Politikus yang juga mantan Ketua DPD KNPI NTB itu menilai kasus ini sangat serius dan berpotensi merugikan banyak pihak. Ia menekankan bahwa jika kejadian tersebut dialami lebih dari satu konsumen, sangat mungkin ada banyak korban lain yang belum menyadari kerugiannya.

“Kalau satu dua orang saja sudah bisa sampai ratusan ribu rupiah, bayangkan kalau ini terjadi ke puluhan atau ratusan pengguna jasa lainnya. Ini sangat berbahaya. Saya tegaskan, ini masuk ranah kriminal dan harus dilaporkan ke aparat penegak hukum (APH),” ujarnya.

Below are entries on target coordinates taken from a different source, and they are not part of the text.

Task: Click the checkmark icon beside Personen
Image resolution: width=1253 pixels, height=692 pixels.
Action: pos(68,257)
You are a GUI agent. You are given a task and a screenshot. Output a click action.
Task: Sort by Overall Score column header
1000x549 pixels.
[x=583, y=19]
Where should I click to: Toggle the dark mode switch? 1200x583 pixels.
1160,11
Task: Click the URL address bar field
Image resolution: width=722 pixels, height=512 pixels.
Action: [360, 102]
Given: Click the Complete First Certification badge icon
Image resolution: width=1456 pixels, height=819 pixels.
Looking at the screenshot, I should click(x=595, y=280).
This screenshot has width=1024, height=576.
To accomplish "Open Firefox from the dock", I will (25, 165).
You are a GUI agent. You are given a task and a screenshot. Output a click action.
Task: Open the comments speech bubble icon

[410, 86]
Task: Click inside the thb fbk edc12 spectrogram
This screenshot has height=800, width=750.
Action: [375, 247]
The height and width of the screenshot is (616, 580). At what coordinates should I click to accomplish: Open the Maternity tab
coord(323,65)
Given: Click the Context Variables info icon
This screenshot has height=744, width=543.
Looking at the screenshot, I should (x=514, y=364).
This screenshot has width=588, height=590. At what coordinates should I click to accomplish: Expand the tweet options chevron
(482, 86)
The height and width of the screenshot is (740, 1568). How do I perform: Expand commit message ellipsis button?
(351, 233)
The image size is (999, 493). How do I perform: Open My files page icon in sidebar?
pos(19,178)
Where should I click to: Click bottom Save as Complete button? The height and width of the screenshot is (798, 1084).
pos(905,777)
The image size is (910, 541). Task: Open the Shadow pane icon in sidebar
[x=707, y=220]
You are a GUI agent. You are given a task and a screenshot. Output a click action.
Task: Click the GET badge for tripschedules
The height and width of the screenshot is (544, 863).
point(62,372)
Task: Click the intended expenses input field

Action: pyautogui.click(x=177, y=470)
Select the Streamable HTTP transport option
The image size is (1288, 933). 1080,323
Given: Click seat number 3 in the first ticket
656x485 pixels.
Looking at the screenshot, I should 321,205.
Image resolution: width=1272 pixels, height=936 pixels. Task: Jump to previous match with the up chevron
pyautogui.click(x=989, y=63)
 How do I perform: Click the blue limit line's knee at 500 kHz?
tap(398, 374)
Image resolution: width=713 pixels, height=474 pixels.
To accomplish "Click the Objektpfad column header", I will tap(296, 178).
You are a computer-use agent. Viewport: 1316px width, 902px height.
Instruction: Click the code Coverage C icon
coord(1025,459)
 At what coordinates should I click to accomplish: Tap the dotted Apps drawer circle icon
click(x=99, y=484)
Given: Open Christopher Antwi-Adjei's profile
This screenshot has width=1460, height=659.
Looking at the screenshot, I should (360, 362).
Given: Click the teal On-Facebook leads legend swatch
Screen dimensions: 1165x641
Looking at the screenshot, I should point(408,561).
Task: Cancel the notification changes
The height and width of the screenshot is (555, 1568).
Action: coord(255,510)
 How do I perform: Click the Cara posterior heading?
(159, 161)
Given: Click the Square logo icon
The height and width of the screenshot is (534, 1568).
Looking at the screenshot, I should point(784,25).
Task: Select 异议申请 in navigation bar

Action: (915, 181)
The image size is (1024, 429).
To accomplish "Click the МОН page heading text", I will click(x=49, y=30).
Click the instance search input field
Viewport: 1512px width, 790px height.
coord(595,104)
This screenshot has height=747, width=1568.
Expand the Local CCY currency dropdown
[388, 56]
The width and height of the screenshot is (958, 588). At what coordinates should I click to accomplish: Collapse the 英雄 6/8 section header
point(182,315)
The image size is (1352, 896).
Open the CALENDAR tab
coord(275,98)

Hamdan mendesak agar kontrak dengan pihak ketiga pengelola parkir dievaluasi secara menyeluruh. Ia bahkan menyarankan agar pengelolaan parkir diserahkan kepada pelaku usaha lokal yang dinilai lebih transparan dan bertanggung jawab.

“Kalau sudah terbukti seperti ini, terang benderang. Jangan dipertahankan lagi. Ganti saja dengan pengusaha lokal kalau bisa. Kita juga harus beri ruang bagi pengusaha daerah yang jelas-jelas bisa lebih dikontrol,” tandasnya.

Ia juga mengimbau masyarakat yang pernah mengalami kejadian serupa untuk tidak ragu melapor.

“Silakan laporkan ke Ombudsman, ke polisi. Jangan diam. Kalau tidak ditindak hari ini, bisa jadi setiap hari ada korban baru yang dirugikan. Ini harus segera dihentikan.”

Kasus ini mencuat setelah Ahmad Yani, warga Lombok Barat, membagikan pengalamannya yang harus membayar tarif parkir sebesar Rp360 ribu meski hanya memarkir kendaraan kurang dari satu jam di Bandara Lombok.

Peristiwa tersebut terjadi pada Jumat malam (28/6), saat Yani menjemput keluarganya di area kedatangan. Ia menggunakan sistem pembayaran digital QRIS dan terkejut ketika tagihan yang muncul mencapai Rp360 ribu.

“Harusnya cuma Rp7.500. Tapi pas bayar, muncul angka Rp360 ribu. Petugas parkir juga bingung dan bilang itu karena sistem. Saya tanya apakah uangnya bisa dikembalikan, katanya harus buat laporan dulu,” kata Yani.

Yang membuat kasus ini makin janggal, transaksi QRIS tersebut tercatat atas nama merchant “Parkee” dengan alamat terdaftar di Jakarta Barat, bukan di Lombok maupun atas nama entitas resmi pengelola parkir bandara.

Insiden serupa juga pernah dialami Narsuddin, warga lainnya, yang mengaku harus membayar tarif parkir hingga ratusan ribu rupiah meski hanya sebentar berada di bandara.

Fenomena ini menimbulkan keresahan di masyarakat, terutama karena sistem pembayaran digital seharusnya menjamin transparansi dan kenyamanan, bukan menjadi jebakan yang merugikan konsumen. Publik kini menanti langkah tegas dari pihak manajemen Bandara Lombok dan aparat penegak hukum untuk mengusut kasus ini hingga tuntas.